--- DATA PROVIDED ---

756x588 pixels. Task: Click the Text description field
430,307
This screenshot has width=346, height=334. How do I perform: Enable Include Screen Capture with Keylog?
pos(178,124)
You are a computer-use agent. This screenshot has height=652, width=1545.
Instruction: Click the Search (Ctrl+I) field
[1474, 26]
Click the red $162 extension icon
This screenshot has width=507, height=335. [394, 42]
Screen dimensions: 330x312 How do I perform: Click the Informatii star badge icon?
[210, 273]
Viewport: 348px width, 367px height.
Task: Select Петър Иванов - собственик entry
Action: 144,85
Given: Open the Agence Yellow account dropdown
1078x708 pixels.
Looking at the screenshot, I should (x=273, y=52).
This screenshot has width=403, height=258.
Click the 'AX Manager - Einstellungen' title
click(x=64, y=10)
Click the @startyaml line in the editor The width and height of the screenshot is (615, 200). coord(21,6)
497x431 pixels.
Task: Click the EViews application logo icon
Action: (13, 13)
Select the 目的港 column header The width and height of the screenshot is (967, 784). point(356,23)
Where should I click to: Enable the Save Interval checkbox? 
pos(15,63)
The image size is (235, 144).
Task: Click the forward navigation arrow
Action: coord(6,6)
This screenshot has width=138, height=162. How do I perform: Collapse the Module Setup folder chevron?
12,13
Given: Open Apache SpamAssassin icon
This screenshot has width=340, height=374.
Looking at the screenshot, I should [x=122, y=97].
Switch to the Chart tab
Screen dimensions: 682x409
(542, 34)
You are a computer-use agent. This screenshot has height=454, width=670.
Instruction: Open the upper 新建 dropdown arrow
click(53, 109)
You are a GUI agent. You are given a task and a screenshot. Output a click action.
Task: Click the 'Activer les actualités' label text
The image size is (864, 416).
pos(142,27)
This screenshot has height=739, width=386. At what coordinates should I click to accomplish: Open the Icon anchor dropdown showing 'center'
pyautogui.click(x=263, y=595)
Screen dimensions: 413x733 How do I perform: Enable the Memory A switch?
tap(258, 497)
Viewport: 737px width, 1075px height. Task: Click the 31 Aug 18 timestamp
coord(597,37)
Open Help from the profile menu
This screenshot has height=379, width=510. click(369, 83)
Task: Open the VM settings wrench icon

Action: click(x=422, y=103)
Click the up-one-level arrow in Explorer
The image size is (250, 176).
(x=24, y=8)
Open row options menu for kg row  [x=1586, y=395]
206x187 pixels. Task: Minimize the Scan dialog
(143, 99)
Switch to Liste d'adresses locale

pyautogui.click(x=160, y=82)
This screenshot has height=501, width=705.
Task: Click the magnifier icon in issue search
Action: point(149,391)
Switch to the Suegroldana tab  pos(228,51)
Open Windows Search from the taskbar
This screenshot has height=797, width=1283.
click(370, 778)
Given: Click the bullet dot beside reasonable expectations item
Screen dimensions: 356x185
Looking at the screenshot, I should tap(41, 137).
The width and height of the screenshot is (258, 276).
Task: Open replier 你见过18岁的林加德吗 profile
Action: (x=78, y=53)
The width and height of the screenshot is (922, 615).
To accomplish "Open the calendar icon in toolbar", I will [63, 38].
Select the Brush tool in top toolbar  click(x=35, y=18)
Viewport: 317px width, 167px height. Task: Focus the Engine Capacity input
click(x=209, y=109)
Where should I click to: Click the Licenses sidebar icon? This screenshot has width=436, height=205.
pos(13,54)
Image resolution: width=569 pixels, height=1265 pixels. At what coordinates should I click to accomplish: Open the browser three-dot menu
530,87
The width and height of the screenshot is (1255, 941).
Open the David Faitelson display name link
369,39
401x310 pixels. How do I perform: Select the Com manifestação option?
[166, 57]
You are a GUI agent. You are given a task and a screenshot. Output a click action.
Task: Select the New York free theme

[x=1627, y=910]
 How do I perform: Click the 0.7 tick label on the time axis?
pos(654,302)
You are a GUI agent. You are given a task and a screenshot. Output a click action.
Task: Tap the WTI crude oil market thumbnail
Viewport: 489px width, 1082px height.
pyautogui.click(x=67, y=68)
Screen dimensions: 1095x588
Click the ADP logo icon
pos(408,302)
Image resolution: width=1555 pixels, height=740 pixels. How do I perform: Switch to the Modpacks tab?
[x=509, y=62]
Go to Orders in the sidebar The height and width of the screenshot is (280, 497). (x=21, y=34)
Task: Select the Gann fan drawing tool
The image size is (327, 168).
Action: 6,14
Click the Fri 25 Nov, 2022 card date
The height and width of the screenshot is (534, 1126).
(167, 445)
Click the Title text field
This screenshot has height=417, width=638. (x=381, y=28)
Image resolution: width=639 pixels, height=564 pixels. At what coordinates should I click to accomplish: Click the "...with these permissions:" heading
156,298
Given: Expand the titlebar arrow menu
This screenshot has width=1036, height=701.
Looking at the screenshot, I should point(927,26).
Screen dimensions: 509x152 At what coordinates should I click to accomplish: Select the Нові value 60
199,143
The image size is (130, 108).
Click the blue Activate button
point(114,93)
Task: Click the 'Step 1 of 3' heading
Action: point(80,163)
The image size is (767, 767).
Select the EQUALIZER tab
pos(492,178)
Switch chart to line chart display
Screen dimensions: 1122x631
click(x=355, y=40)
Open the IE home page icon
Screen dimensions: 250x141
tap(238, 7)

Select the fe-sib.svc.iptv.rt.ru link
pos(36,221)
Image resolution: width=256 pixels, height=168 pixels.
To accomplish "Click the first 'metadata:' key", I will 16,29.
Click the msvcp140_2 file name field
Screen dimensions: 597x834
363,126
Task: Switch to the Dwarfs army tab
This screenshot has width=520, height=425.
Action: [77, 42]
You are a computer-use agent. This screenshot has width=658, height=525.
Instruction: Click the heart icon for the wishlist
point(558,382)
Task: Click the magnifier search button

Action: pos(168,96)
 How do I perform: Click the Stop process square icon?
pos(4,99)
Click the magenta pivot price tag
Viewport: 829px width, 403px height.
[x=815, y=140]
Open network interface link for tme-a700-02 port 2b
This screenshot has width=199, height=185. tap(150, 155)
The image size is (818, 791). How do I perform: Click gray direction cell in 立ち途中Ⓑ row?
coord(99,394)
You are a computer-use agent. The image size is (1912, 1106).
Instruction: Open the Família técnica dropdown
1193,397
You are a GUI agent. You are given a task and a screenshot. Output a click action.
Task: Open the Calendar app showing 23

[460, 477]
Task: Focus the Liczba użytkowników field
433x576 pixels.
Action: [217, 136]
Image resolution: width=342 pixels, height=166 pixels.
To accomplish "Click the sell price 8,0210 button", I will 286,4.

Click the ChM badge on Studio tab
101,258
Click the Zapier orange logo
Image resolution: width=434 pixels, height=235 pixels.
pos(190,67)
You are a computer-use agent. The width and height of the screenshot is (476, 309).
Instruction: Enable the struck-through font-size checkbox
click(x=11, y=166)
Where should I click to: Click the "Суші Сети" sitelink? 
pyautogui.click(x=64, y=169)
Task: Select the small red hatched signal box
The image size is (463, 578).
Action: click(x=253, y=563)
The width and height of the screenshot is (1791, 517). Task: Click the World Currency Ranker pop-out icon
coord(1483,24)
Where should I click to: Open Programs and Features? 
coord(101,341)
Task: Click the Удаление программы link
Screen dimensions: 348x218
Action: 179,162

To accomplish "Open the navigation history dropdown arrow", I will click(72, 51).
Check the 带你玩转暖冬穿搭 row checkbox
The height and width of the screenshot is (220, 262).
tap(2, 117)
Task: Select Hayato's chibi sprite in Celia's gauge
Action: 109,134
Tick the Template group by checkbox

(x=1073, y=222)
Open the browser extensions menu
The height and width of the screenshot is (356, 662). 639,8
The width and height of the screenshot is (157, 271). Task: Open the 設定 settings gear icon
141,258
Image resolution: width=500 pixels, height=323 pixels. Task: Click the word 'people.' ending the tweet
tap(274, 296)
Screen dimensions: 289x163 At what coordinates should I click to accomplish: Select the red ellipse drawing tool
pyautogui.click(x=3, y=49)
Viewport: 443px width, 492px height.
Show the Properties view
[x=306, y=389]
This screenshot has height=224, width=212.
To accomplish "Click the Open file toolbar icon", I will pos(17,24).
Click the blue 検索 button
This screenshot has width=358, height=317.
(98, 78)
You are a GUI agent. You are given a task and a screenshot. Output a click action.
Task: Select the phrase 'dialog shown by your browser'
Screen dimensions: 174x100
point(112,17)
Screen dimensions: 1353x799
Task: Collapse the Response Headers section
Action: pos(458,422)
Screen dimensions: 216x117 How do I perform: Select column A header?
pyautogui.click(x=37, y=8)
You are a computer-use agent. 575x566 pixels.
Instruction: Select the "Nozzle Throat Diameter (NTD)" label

---

→ **WHAT TO WORK ON**
Find every line of the data that includes the string "computer". Copy each of those lines.

→ **TASK OUTPUT**
You are a computer-use agent. This screenshot has height=652, width=1545.
You are a computer-use agent. This screenshot has height=454, width=670.
You are a computer-use agent. This screenshot has width=658, height=525.
You are a computer-use agent. The image size is (1912, 1106).
You are a computer-use agent. The width and height of the screenshot is (476, 309).
You are a computer-use agent. 575x566 pixels.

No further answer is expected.